__Assignment__
Every record here must be copied exactly, except for the images it holds.

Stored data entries
________

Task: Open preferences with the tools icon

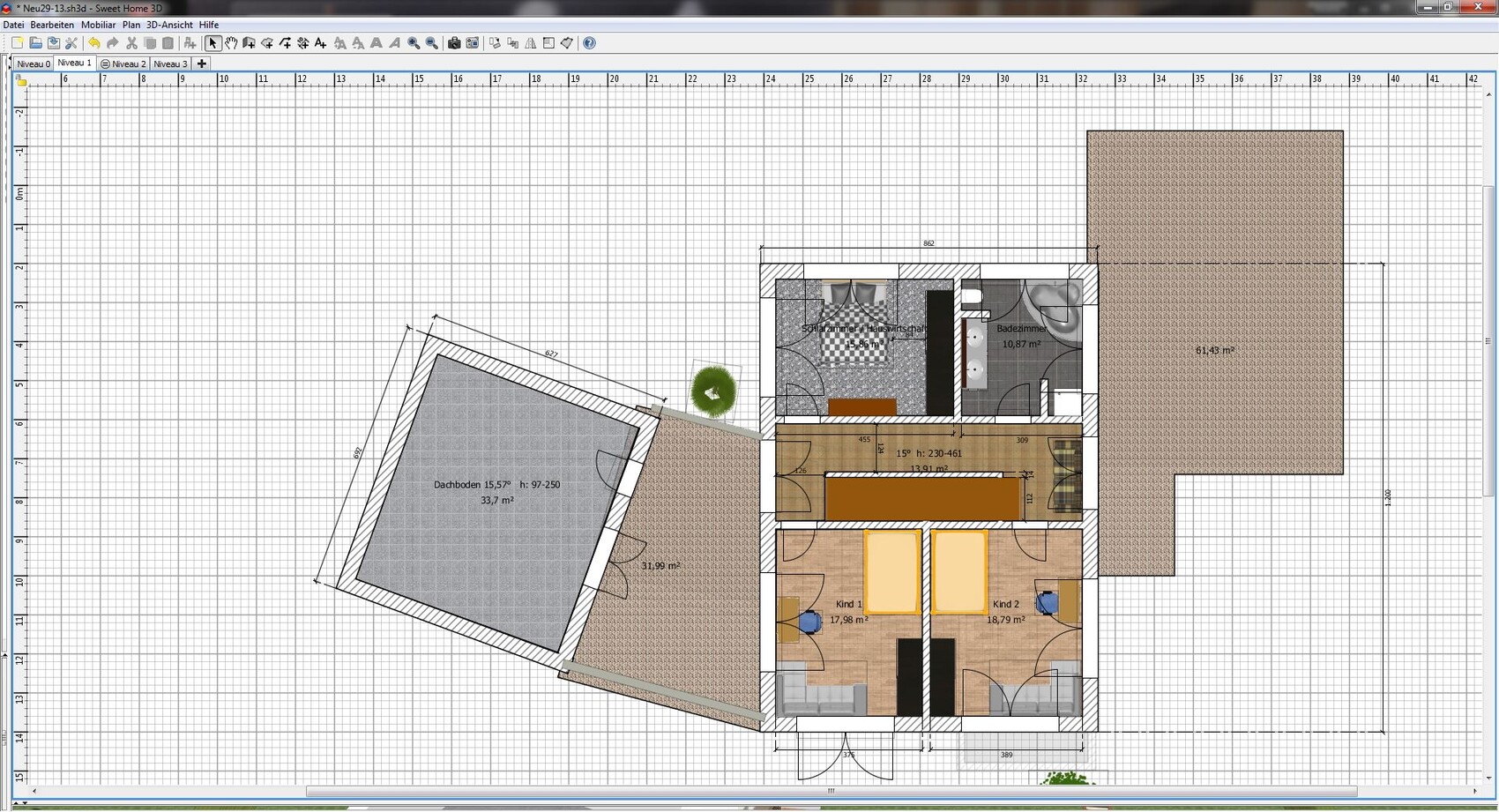Action: 71,43
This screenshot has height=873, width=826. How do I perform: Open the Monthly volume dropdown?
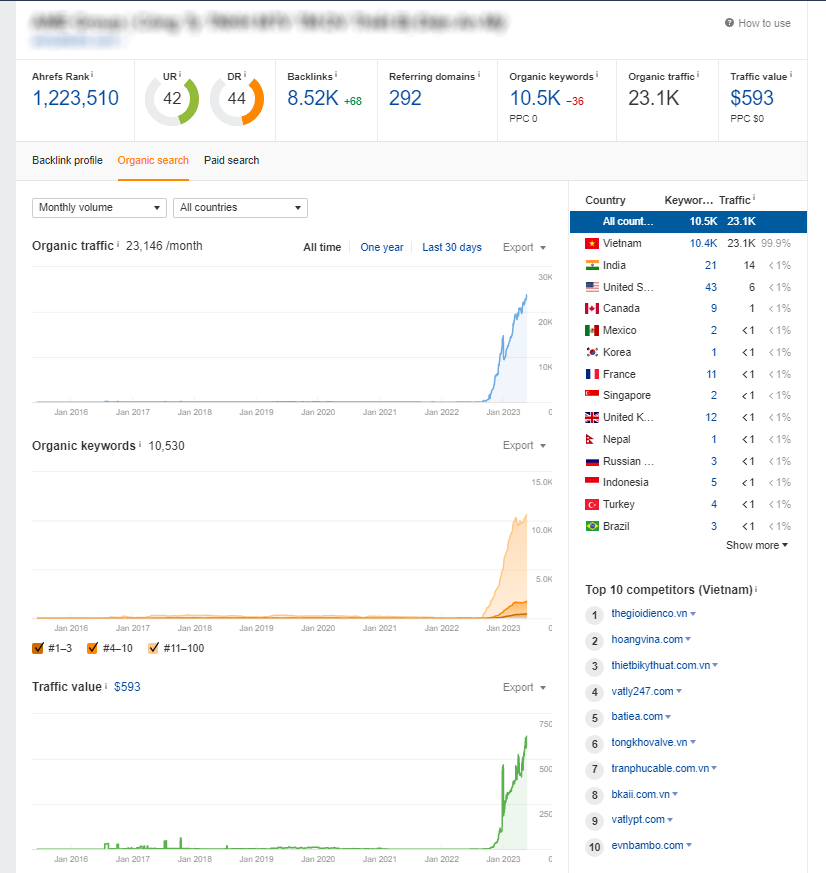[99, 208]
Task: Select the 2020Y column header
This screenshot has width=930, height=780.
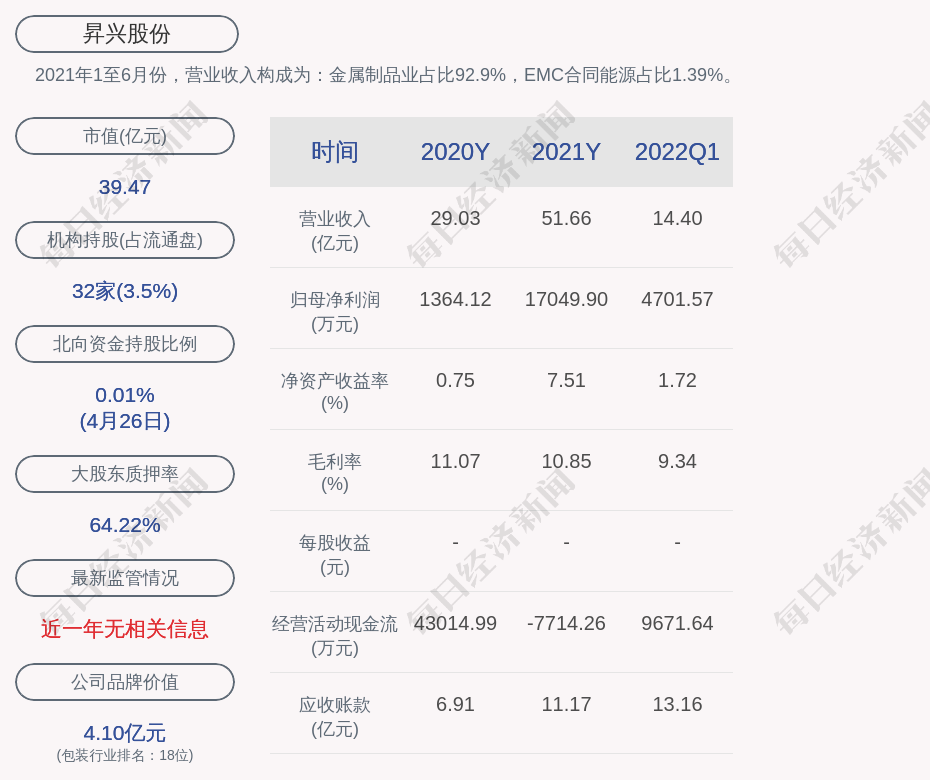Action: [x=455, y=152]
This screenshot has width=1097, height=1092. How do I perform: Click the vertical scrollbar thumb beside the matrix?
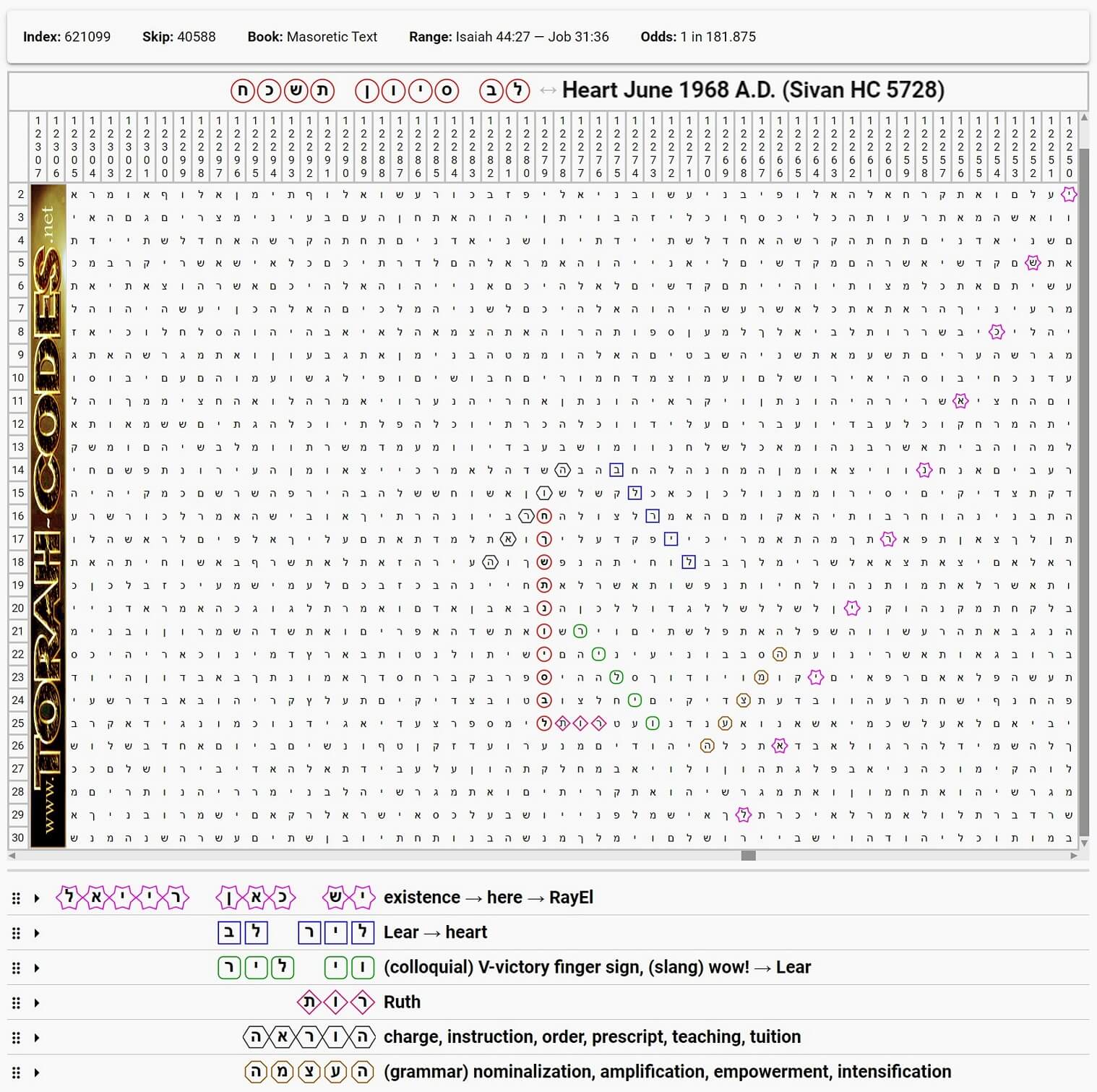click(1083, 491)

________

__Finished exercise__
Task: Open preferences with the tools icon

Action: 71,43
This screenshot has height=873, width=826. How do I perform: Open the Monthly volume dropdown?
[99, 208]
Task: Select the 2020Y column header
This screenshot has width=930, height=780.
Action: [x=455, y=152]
This screenshot has width=1097, height=1092. How do I perform: Click the vertical scrollbar thumb beside the matrix?
click(1083, 491)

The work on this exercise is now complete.